Goal: Regional coordination across sectors, regional coordination of economic development and workforce training EDGE recognizes regional and national partners are needed to support locals remaining local and thriving, jumpstarting regional agripreneurship and entrepreneurship, and facilitating remote, flexible, and at large work training and work opportunities.
More Below are additional programs EDGE would like to grow capacity to provide or to facilitate regional capacity in (programs for which EDGE does not need to be the principal provider).
These programmatic areas below incorporate researched needs in our region to increase capacity in the land-based, tourist, creative, and trades sectors.
The Rural Semester: Rural policy, Ag Policy, Rural economic modeling; Sustaining, attracting and keeping talent and leaders
Community Foundation Nonprofit Incubator Aggregates and provides nonprofit incubation services in Accounting Insurance Tax Compliance
Angel Investors Circle A means to pool or manage community-oriented investment and donor funds.
Sustainable cosmetics and fashion = R & D and Training Piloting business research and businesses Training in sustainable cosmetics and fashion Feasibility on environmentally non-harmful tanning Feasibility fur, wool, cotton, leather, and deerskin production
Scope
EDGE developed the scope and range of its work from research indicating that rural economic development projects often are too narrow in their target geographic area. Furthermore, emerging economic sectors must also build alliances and partnerships with regions already prospering in those sectors.
EDGE seeks to support economic sector alignment and to collaborate with places and organizations for mutual benefit, irrespective of partner site location on the East Coast. For example, Appalachian county McDowell County, WV is closer to Danville, VA (Southside Virginia) than it is to the Appalachian city of Pittsburgh. Why shouldn't it then partner with Danville, which is roughly along the same latitude and also seeking to reinvent itself? Or, with Winston-Salem, NC, a regional metropolitan draw from southern West Virginia and Southwest Virginia for work, sales, and leisure?
Though working also in its founding local area, EDGE cannot afford to become myopic neither in seeking nor applying research-based models or developing them. It thus seeks to adapt best practices and best programs from research-based models and on-the-ground projects that make a good fit for its economic sector aims.
EDGE is committed to economic sector push. It seeks to be extremely proactive in connecting to people and places that make sense in the triple bottom line (sustainable environment, profit, treating people well).

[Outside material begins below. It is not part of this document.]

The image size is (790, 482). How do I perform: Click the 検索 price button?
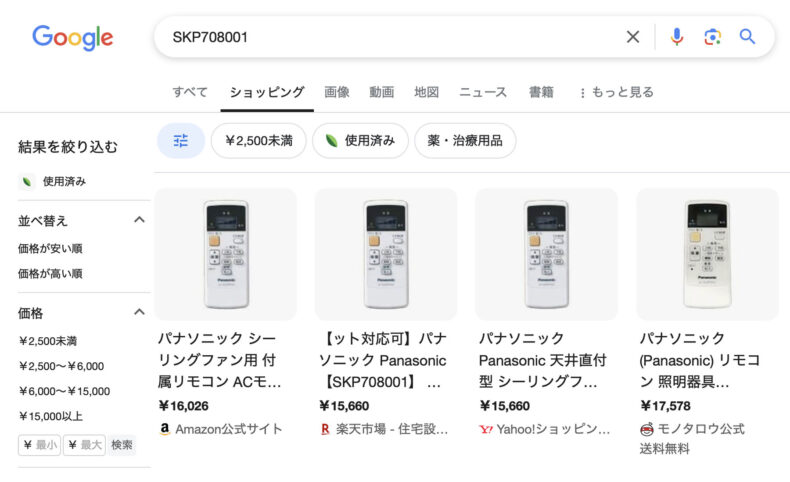tap(122, 445)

We Need to Rethink Rural Analysis and Cross-sections for Collaboration The massive population and economic decline along the 36th parallel (roughly represented in this map) in the United States means that places and people in this very rural cross-section may have more in common with each other than those people and places have with other kinds of geographic cross-sections including points along this map. For example, if you start 40 miles south of Norfolk, VA and drive 10 hours west, Danville, Va is the only town that tops above what the US Census defines as rural. Cut this way, this is one of the most rural cross sections of the East. Why should not the people and places there have as much in common and face similar challenges of rural economic development? And, do this together?
EDGE is open to connecting to other places similarly affected by single sector economies whether that is in in highly extractive Appalachia, pine plantation and chicken house packed South Carolina, or emptied out fishing towns in Maine.
Together, in regional and wider collaborations, mutual investigations, knowledge sharing, and partnerships, we can work together for a truly “greater” East.